> **Requirement**: Return only the final portion of the entries: the line with "Screen dimensions: 1024x437" and every line after it, each one exact.

[Collected data]
::::::

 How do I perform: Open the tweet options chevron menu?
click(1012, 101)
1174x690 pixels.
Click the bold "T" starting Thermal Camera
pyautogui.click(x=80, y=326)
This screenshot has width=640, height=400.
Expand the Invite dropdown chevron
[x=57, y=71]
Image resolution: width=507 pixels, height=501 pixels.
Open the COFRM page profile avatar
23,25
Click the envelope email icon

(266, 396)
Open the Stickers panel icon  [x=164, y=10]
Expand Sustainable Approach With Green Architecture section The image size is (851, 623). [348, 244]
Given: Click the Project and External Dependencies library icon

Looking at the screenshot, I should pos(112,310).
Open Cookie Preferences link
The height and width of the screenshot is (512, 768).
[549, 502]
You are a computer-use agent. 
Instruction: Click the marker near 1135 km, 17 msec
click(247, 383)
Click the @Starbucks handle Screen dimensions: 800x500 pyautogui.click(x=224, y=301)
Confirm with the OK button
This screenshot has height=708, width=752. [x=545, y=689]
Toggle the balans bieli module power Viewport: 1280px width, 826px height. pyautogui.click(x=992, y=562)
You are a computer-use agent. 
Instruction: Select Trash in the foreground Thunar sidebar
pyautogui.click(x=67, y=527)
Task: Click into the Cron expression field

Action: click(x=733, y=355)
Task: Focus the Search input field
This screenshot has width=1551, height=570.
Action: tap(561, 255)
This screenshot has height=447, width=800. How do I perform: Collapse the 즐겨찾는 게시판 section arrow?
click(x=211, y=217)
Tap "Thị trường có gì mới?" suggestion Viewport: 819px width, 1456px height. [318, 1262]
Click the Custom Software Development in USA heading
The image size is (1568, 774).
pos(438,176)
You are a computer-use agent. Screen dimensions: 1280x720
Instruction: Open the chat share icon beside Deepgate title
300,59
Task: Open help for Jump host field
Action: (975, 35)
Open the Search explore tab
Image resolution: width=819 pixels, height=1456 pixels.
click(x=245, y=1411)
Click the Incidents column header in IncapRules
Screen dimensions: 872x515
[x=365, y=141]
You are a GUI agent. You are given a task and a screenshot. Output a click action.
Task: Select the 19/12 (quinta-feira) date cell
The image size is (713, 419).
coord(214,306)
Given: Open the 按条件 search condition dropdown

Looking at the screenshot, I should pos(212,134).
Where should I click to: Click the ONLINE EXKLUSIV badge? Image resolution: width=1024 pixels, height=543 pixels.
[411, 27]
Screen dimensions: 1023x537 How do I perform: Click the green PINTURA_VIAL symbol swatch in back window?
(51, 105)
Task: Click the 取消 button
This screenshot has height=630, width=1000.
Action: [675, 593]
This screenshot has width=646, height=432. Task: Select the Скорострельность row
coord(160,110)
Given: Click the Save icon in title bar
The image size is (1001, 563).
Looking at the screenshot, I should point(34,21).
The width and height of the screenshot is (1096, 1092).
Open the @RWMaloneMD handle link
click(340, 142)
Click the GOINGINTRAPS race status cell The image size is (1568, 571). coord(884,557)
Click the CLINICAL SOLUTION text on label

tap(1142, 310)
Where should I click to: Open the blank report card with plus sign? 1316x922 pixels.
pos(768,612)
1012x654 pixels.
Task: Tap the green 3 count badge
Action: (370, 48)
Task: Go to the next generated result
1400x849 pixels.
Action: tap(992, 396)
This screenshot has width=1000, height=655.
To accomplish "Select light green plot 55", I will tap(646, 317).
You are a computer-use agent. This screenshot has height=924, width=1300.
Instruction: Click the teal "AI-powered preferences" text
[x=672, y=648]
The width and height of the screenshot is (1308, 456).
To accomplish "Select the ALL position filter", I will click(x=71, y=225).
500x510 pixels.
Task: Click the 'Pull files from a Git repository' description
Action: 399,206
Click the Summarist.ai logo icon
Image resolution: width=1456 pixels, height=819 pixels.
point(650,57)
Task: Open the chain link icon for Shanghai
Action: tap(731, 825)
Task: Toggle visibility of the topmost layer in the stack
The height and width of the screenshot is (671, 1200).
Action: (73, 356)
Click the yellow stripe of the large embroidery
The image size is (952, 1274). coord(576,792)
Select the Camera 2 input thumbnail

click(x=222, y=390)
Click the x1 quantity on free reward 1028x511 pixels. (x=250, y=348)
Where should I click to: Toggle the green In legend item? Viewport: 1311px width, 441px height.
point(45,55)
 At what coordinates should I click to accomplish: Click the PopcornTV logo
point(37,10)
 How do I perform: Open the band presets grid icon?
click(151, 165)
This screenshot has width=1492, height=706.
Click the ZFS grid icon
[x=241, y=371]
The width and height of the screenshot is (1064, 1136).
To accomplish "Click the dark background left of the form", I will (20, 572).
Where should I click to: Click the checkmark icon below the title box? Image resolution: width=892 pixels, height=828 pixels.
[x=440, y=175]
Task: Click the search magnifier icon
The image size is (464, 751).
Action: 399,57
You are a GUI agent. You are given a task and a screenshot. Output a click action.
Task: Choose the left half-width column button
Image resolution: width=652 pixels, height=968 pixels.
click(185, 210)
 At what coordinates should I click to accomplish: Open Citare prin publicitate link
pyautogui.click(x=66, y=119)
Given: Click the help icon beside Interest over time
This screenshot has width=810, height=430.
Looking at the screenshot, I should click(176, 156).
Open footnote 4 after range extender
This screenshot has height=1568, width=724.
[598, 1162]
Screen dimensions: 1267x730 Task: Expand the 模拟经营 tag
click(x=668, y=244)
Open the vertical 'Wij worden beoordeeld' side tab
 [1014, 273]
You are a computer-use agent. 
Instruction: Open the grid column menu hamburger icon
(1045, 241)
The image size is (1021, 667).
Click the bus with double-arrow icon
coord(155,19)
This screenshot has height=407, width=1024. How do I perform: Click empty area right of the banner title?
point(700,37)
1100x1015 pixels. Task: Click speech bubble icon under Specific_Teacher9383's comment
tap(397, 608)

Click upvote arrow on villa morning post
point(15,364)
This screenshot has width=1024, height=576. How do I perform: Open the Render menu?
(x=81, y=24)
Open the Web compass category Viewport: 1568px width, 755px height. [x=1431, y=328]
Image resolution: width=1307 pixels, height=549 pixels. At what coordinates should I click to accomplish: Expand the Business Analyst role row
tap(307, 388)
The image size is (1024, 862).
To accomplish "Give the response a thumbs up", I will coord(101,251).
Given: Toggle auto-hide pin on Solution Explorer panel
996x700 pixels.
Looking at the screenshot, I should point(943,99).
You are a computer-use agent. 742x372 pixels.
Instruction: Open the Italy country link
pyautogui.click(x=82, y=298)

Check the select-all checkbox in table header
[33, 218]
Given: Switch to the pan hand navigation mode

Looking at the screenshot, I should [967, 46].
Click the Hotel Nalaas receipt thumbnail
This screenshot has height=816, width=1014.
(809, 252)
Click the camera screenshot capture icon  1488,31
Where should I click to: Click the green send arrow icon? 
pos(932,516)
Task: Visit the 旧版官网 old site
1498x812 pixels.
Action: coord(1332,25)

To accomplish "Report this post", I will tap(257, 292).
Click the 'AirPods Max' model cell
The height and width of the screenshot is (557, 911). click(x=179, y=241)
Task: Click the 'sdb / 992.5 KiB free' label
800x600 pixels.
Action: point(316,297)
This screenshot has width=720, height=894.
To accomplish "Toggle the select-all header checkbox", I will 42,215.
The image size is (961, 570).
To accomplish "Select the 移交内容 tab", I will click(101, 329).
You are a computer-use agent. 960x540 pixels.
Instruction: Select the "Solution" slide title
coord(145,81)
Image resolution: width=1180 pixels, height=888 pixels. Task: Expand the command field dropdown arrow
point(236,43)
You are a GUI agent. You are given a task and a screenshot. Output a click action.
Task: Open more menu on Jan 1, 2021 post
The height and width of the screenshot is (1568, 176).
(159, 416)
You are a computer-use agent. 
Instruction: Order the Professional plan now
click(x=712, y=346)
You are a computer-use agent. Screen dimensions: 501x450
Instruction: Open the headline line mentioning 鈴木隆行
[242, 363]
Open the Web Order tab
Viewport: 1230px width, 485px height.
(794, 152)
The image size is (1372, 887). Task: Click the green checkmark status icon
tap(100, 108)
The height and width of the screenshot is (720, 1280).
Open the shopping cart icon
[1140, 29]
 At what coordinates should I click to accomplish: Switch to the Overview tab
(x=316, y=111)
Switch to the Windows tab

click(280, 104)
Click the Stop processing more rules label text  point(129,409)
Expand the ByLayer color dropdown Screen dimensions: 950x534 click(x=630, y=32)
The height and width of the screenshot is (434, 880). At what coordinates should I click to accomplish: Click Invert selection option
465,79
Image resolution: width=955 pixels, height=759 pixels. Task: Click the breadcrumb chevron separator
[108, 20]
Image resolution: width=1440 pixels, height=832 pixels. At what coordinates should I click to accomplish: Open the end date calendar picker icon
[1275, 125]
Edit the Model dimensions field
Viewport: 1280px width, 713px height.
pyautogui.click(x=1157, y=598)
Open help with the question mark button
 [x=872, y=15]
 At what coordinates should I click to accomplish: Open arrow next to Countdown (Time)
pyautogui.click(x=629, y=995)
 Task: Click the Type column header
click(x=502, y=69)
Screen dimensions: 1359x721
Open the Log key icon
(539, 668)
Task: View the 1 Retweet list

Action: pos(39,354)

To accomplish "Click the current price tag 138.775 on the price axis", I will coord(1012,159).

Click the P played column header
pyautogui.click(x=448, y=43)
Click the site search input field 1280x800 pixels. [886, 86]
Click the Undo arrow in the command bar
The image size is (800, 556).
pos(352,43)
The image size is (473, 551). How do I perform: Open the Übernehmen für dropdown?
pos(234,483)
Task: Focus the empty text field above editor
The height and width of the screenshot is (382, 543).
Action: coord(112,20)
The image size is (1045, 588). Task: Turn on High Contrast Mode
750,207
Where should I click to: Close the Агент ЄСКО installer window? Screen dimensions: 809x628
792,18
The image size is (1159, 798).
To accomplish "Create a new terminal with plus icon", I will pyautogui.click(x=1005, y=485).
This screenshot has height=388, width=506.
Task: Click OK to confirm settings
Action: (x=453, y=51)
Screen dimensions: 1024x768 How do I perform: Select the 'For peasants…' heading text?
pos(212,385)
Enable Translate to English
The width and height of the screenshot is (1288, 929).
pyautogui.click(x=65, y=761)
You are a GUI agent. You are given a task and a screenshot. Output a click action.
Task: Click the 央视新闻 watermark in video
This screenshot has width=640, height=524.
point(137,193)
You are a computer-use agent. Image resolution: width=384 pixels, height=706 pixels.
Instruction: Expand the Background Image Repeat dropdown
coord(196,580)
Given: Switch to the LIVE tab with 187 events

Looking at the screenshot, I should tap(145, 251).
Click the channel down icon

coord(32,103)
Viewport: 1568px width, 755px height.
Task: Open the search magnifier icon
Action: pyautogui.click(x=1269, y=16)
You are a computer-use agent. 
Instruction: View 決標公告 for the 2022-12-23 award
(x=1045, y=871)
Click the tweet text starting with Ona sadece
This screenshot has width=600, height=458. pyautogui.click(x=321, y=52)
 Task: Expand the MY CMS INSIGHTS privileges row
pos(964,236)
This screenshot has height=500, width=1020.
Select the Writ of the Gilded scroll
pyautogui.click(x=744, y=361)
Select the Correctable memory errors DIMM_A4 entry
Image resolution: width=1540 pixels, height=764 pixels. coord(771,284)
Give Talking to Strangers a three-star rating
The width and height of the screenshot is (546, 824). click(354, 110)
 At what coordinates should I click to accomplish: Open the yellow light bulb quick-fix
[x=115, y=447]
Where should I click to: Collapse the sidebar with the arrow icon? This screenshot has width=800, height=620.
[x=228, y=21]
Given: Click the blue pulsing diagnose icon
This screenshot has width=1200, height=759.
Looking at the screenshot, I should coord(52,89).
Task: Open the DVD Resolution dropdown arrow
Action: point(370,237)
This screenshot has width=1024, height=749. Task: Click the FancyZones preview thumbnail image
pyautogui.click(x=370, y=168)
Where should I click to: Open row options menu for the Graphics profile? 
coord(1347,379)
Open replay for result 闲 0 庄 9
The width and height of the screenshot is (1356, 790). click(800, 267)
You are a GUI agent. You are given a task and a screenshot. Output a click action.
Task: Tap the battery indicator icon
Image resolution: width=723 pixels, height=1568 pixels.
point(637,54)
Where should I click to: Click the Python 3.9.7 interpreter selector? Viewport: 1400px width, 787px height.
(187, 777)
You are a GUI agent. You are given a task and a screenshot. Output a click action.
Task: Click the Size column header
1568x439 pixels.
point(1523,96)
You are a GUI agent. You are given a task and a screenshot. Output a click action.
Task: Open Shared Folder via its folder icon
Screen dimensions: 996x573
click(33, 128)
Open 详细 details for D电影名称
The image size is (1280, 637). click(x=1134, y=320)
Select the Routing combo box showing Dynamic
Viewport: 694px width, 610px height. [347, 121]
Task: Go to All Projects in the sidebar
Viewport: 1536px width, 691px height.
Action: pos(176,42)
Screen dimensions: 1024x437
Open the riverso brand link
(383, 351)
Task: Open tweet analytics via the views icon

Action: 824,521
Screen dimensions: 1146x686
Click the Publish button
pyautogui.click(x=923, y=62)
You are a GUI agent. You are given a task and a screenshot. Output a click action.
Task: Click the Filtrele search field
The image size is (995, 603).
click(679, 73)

::::::

> **Completed task**:
Screen dimensions: 1024x437
Open the riverso brand link
(383, 351)
Task: Open tweet analytics via the views icon

Action: 824,521
Screen dimensions: 1146x686
Click the Publish button
pyautogui.click(x=923, y=62)
You are a GUI agent. You are given a task and a screenshot. Output a click action.
Task: Click the Filtrele search field
The image size is (995, 603).
click(679, 73)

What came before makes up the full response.